和安雪馨站在一起的男人,一聲的“二皇兄!”,並在耶律靖南瞪視下,放下了握著安雪馨手臂的手。耶律靖南心想,難道,他真的是那個幫了她的人?可是,這不是他的王府,他為什麽會住在這裏?還有,安安曾經說過,他受了嚴重的內傷,不能起床,不能走動。可是,他卻日日都看到他來上早朝。這是怎麽回事?真是奇怪?

“安安,幫了你的人是他嗎?你們在拉拉扯扯做什麽?”耶律靖南狐疑的問她。

“對,是他。他只是想送我回甜品店,他才康覆,我不想他太累,所以正在拒絕,就如此而已。”安雪馨擡頭看了一眼面前的男子。她向大門外的耶律靖南隱藏了剛才他向她告白的事情。

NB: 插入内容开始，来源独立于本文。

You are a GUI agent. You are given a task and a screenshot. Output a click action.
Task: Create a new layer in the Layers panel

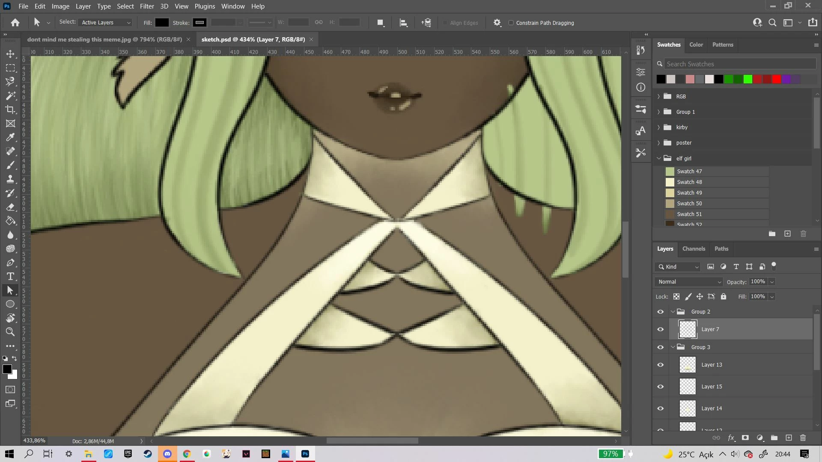[x=789, y=438]
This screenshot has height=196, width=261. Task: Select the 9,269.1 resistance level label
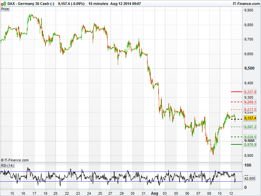pyautogui.click(x=250, y=102)
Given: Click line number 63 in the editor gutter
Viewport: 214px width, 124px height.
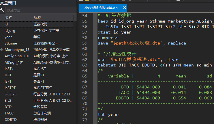Looking at the screenshot, I should pos(84,65).
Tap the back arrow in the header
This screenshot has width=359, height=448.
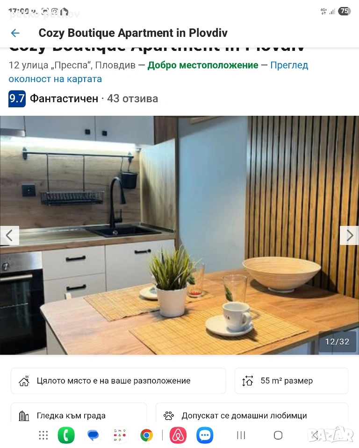[15, 33]
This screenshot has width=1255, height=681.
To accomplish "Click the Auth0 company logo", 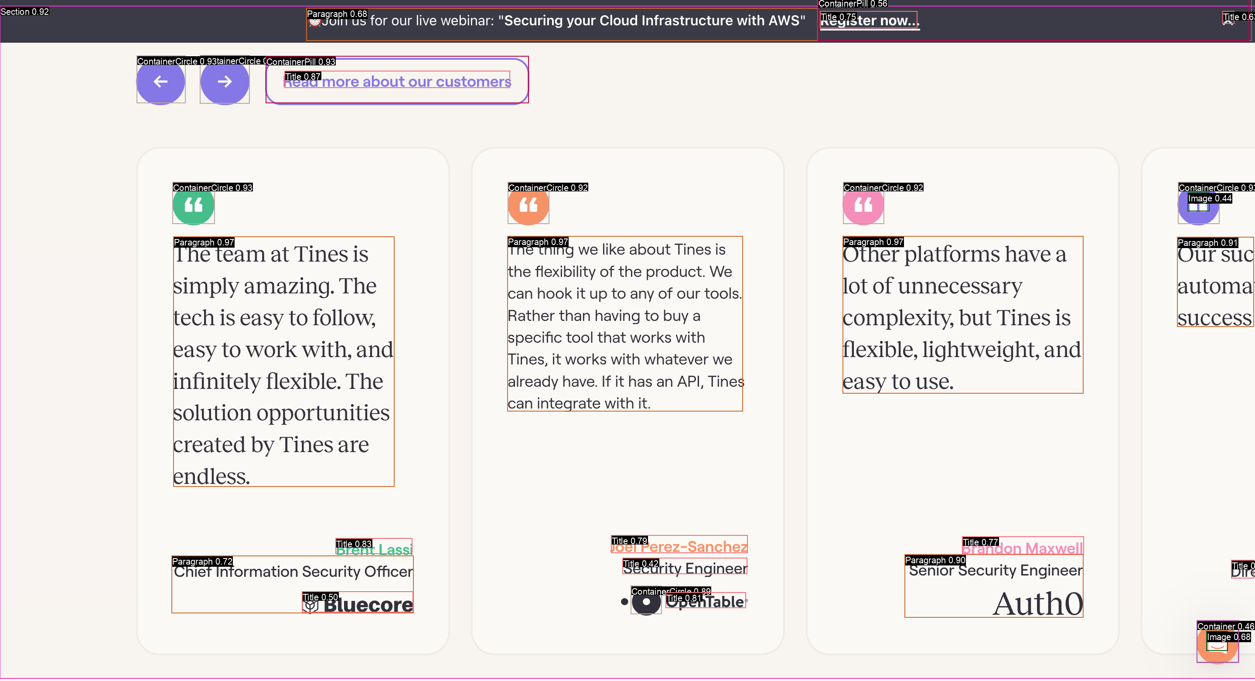I will coord(1038,604).
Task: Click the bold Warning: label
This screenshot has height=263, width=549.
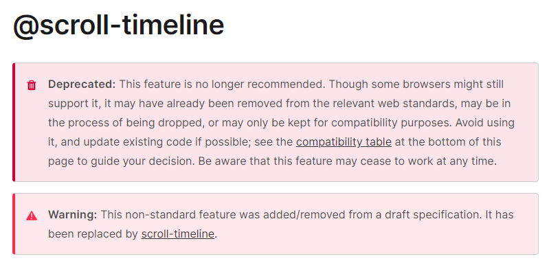Action: (x=72, y=215)
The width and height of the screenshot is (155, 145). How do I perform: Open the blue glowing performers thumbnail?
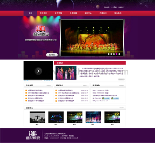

隱約中,她已經了解了他們兄弟之間不和的關系,她不想讓這種不和更進一步。不管“劉”真奇出於什麽想法幫她?或者他早就知道自己和耶律靖南的關系?有可能銀子被搶或搶回也是他有意布的局,甚至今天的突然告白,也是有意設計。那些都不要緊,她不想再去深究這些。她現在只知道,他和門外的男人是親兄弟,同父異母,有著血緣關系的親人。

“你怎麽會住在這裏?你受過內傷?”耶律靖南深邃的雙眸看向“劉”真奇,一臉疑惑的詢問。

“對,二皇兄,這裏曾是母妃早年居住過的府邸。我有時會來小住。前些日子我的確受了內傷,但不嚴重。大夫只是吩咐盡量少走動而已。”他知道耶律靖南一定在懷疑,因為明明有看到他日日去上早朝。

“喔,是嗎?”耶律靖南並不完全相信。

“好了,你還要問什麽啊?我們快點回王府吧。”安雪馨裝著一臉的不耐煩,走出大門,看向耶律靖南,一邊回過頭,對著府門內的“劉”真奇搖手告別。